Kemudian pangeran ini terisak-isak dan menyandarkan dahinya pada batang pohon, mulutnya berteriak-teriak lemah seperti berbisik-bisik,
“Tidak..., tidak... tidak...!”
Akhirnya pangeran itu terkulai lamas dan roboh pingsan. Pukulan batin itu terlalu hebat baginya.
Betapa pun ia menggunakan kekuatan batinnya untuk menolak dan tidak percaya bahwa isterinya akan berbuat serong, berjina dengan Joko Pramono, namun kedua matanya menyaksikan sendiri isterinya membelai-belai Joko Pramono, dan andai kata ada keraguan, maka keraguan ini disapu hilang oleh teriakan Pusporini yang memaki Joko Pramono ceriwis, cabal, dan mata keranjang!
Pangeran Panji Sigit tidak tahu betapa dalam keadaan pingsan itu, bibir dan seluruh mukanya diciumi oleh bibir Suminten yang sudah tak dapat menahan nafsunya, kemudian wanita ini dengan muka mangar-mangar kemerahan bertepuk tangan.

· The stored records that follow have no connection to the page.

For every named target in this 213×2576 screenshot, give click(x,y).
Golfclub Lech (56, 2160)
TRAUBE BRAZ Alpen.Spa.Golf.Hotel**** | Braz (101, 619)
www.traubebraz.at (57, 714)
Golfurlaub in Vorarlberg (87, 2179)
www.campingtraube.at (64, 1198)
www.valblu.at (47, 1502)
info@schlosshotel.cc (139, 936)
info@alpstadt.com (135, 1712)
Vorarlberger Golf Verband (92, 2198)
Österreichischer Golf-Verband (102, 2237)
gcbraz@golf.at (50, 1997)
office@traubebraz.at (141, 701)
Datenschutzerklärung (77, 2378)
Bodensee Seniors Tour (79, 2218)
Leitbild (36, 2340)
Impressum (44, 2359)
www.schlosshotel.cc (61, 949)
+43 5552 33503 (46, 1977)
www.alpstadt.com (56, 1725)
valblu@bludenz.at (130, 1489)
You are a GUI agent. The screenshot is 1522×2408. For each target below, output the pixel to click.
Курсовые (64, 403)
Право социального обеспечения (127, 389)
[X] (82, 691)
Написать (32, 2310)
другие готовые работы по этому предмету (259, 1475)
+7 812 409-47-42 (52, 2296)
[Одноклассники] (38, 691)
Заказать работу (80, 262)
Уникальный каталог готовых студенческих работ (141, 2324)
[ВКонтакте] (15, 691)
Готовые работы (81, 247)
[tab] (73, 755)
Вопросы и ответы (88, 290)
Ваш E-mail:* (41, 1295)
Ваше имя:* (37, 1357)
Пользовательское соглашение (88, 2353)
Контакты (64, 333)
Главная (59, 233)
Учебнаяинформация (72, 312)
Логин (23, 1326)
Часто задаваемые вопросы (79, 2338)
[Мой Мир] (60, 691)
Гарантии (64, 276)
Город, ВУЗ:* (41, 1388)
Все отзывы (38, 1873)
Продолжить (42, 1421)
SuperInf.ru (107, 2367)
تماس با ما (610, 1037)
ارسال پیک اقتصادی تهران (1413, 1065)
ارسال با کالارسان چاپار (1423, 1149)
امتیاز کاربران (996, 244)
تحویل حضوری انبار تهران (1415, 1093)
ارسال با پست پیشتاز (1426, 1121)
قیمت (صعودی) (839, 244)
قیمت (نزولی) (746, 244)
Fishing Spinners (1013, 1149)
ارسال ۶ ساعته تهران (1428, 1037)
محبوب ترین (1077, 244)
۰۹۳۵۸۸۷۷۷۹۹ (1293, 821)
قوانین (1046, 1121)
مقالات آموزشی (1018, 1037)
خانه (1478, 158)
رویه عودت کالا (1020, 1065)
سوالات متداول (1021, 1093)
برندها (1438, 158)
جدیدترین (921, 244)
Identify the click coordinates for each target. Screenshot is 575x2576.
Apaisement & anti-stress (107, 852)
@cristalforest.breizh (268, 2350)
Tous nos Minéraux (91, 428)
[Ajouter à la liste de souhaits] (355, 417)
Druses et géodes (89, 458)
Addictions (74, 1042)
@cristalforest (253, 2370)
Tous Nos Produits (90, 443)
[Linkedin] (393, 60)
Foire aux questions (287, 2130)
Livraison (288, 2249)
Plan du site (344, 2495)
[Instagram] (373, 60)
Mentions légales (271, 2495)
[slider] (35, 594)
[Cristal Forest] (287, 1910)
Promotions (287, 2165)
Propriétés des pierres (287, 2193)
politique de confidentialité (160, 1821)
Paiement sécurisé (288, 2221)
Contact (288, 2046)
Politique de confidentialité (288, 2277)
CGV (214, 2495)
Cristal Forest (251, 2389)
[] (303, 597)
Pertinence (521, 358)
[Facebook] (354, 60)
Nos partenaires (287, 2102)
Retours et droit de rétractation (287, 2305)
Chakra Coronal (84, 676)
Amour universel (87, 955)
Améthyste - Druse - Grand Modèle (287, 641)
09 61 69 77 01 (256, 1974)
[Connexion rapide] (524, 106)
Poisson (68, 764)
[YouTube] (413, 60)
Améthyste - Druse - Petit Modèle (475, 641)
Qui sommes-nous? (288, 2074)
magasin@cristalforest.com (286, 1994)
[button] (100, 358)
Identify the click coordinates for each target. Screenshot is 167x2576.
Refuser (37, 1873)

Muncullah empat orang pelayan wanita kepercayaannya dan ia lalu memerintahkan mereka menggotong tubuh pria yang membuatnya tergila-gila ini ke dalam kamarnya.
Malam telah lama lewat dan hari telah menjelang siang ketika Pangeran Panji Sigit siuman dari pingsannya dan ia mendapatkan dirinya telah rebah di atas sebuah pembaringan yang lunak harum di dalam kamar yang indah dan... sebuah lengan yang lunak. halus melintang di atas dadanya, pernapasan yang halus terdengar di sebelah kanannya.
Ketika ia menoleh ke arah si pemilik lengan dan si pembuat napas, kiranya Suminten yang memeluknya dalam keadaan pulas!
Suminten dengan wajahnya yang manis, rambut terurai lepas merupakan satu-satunya alat penutup tubuh, sama dengan keadaan dirinya sendiri yang hanya berselimut kain merah.
Raden Panji Sigit mengerutkan kening, teringat akan semua peristiwa semalam, tahu bahwa dia telah di bawa ke dalam kamar Suminten, dan tidur sepembaringan dengan ibu tirinya itu, pembaringam yang biasanya ditiduri ramandanya! Ia menjadi muak dan cepat menurunkan lengan yang melintang di atas dadanya, lalu melompat turun, menyambar pakaiannya dan mengenakan pakaian tergesa-gesa.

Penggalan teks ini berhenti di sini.